*** Data for processing

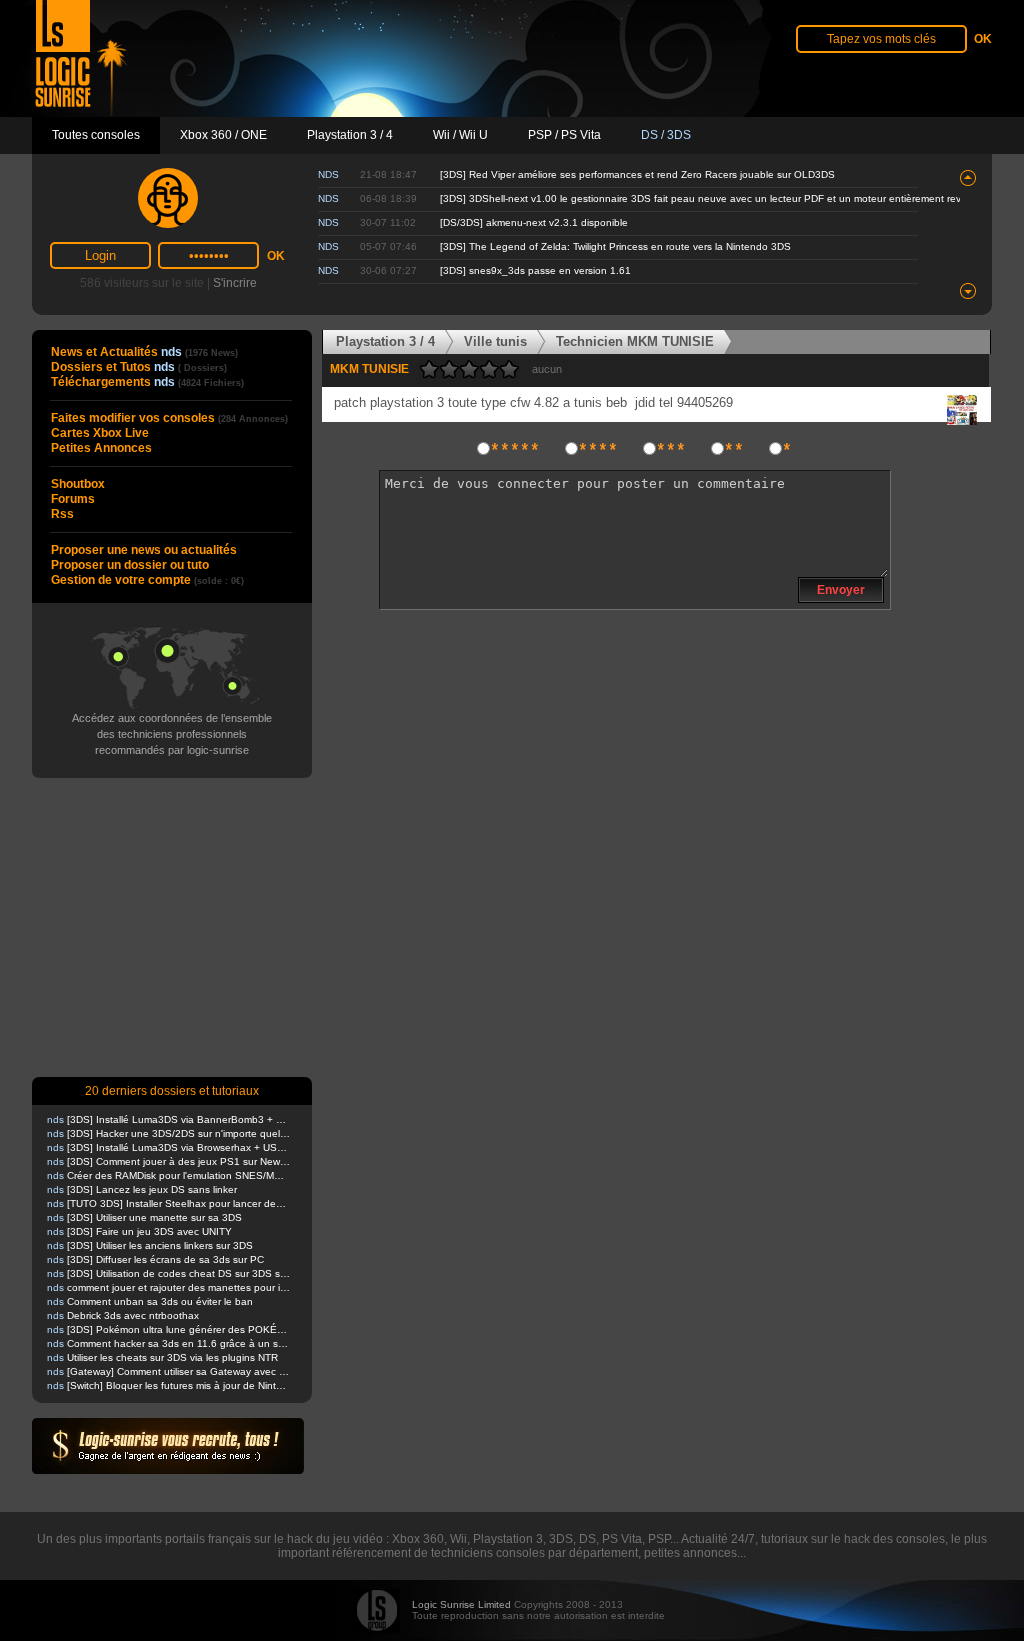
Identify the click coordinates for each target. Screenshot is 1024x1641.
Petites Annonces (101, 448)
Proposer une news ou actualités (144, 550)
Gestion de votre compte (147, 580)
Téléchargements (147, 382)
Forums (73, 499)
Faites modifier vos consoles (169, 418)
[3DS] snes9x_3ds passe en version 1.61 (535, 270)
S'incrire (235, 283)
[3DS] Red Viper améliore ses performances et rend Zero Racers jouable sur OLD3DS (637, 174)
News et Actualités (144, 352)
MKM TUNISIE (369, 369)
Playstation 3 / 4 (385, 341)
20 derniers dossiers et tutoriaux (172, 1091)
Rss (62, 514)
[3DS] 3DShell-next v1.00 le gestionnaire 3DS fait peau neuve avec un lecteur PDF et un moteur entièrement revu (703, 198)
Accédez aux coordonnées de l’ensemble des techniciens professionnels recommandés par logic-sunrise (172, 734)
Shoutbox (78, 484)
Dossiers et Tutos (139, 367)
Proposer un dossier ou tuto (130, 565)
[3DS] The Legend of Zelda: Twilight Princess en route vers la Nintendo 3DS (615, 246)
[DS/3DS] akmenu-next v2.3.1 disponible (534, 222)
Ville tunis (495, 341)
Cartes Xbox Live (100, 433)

******
*** Data for processing

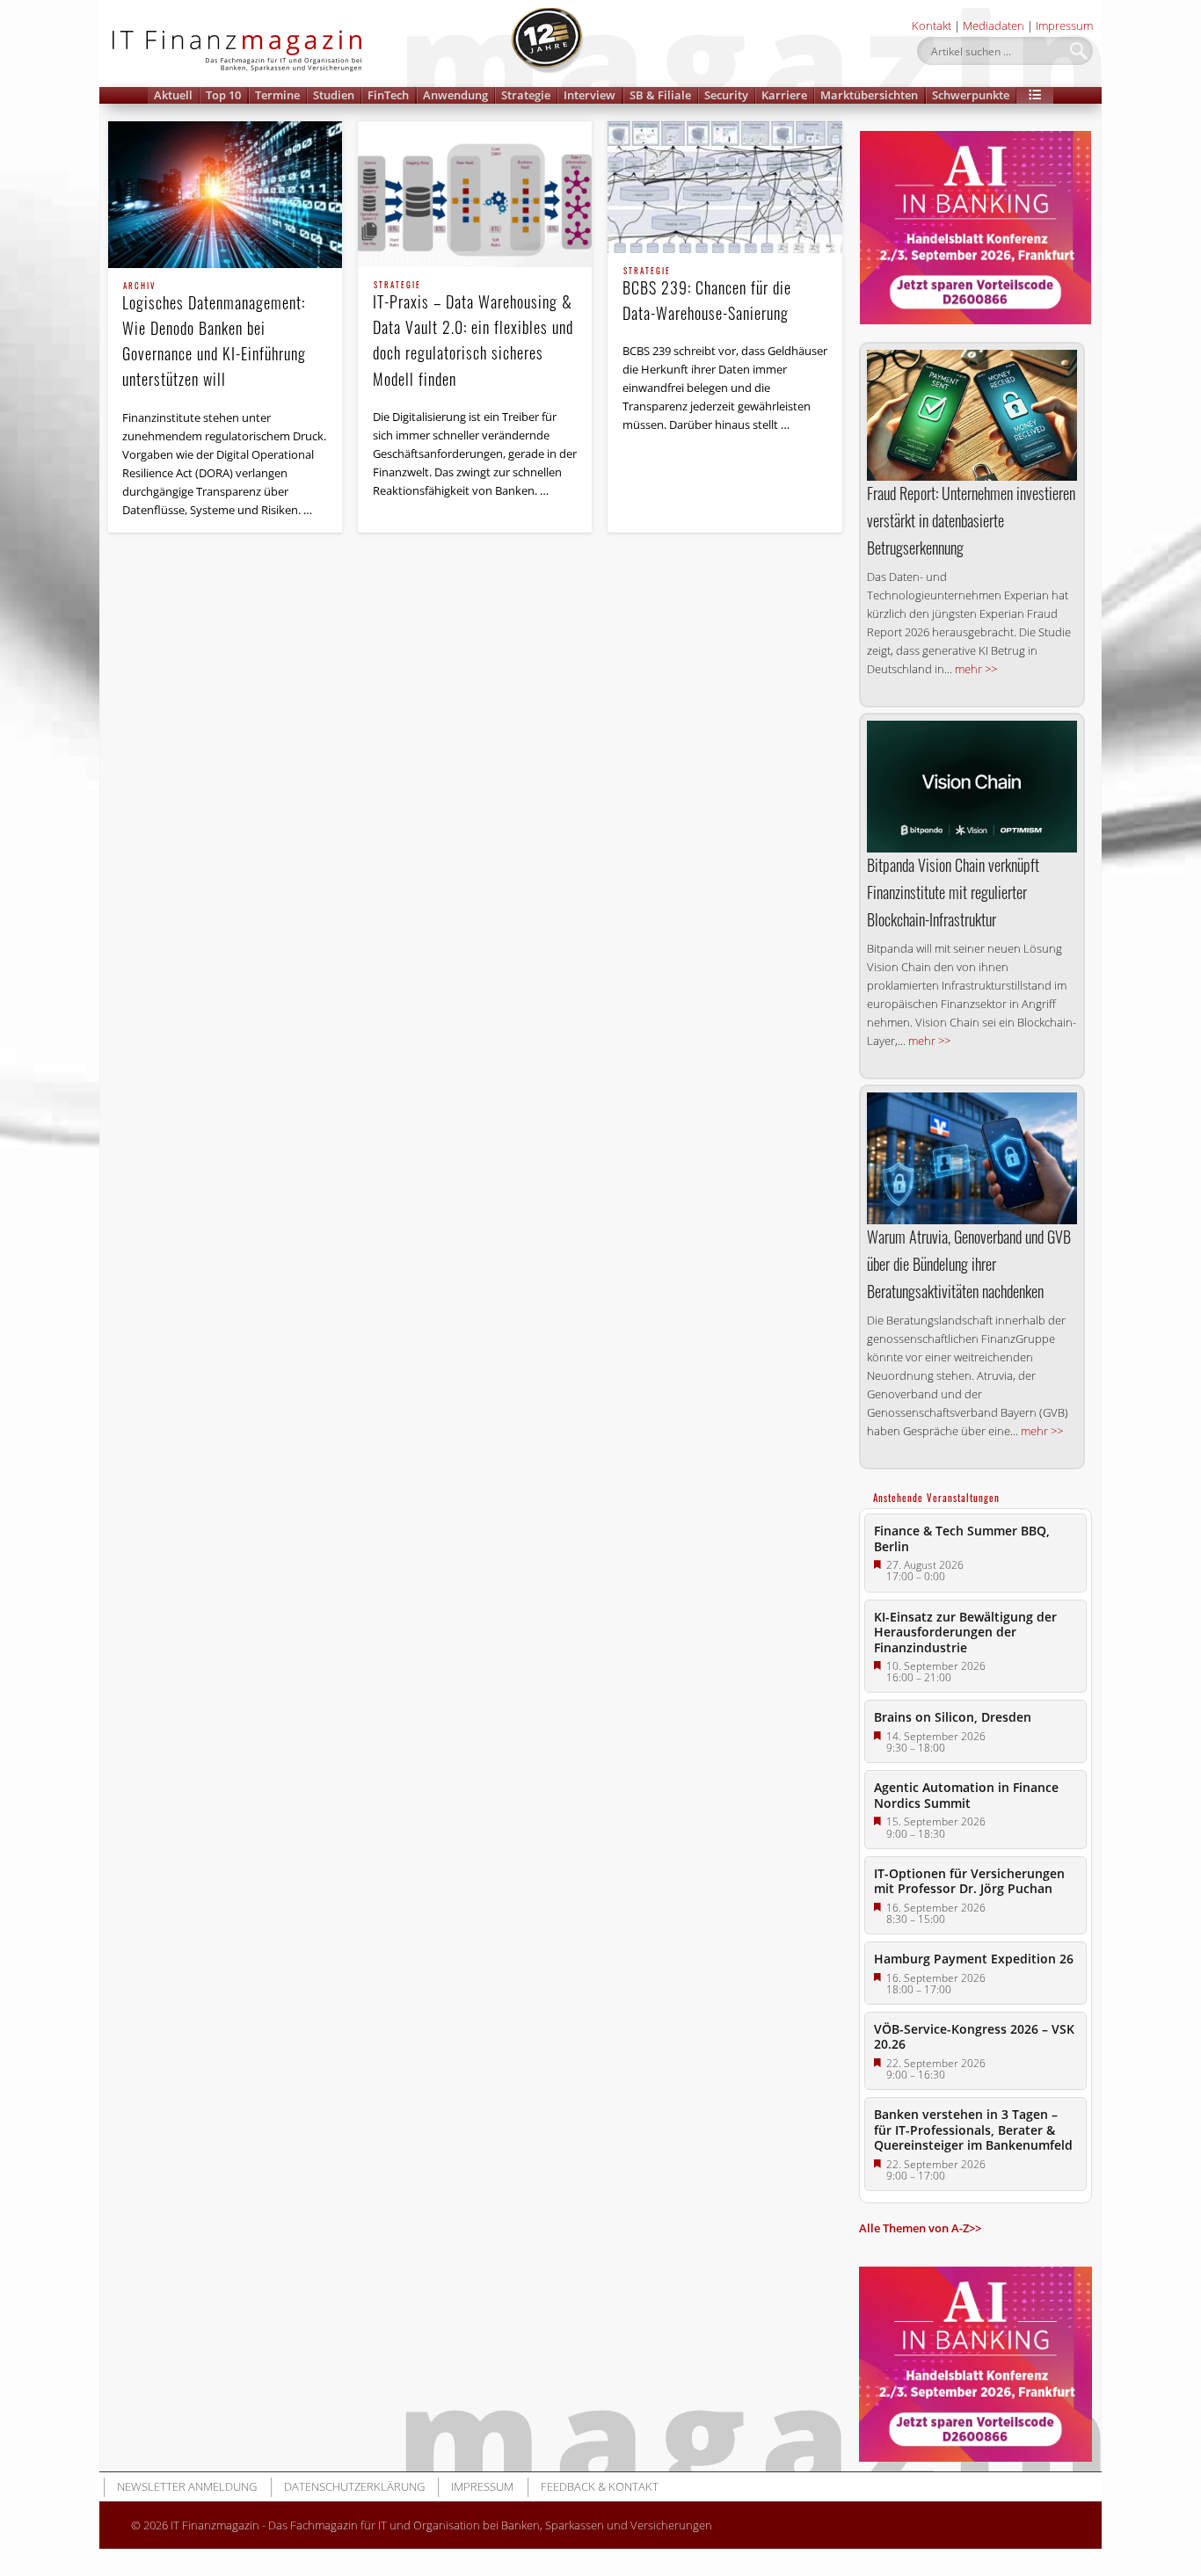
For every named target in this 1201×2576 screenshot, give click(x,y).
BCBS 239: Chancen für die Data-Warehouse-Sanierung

******

## Exercise brief
Of all the entries above, output exactly the lines between the one holding "Téléchargements (147, 382)" and the one holding "Cartes Xbox Live (100, 433)", inclusive.

## Solution for this exercise
Téléchargements (147, 382)
Forums (73, 499)
Faites modifier vos consoles (169, 418)
[3DS] snes9x_3ds passe en version 1.61 (535, 270)
S'incrire (235, 283)
[3DS] Red Viper améliore ses performances et rend Zero Racers jouable sur OLD3DS (637, 174)
News et Actualités (144, 352)
MKM TUNISIE (369, 369)
Playstation 3 / 4 (385, 341)
20 derniers dossiers et tutoriaux (172, 1091)
Rss (62, 514)
[3DS] 3DShell-next v1.00 le gestionnaire 3DS fait peau neuve avec un lecteur PDF et un moteur entièrement revu (703, 198)
Accédez aux coordonnées de l’ensemble des techniciens professionnels recommandés par logic-sunrise (172, 734)
Shoutbox (78, 484)
Dossiers et Tutos (139, 367)
Proposer un dossier ou tuto (130, 565)
[3DS] The Legend of Zelda: Twilight Princess en route vers la Nintendo 3DS (615, 246)
[DS/3DS] akmenu-next v2.3.1 disponible (534, 222)
Ville tunis (495, 341)
Cartes Xbox Live (100, 433)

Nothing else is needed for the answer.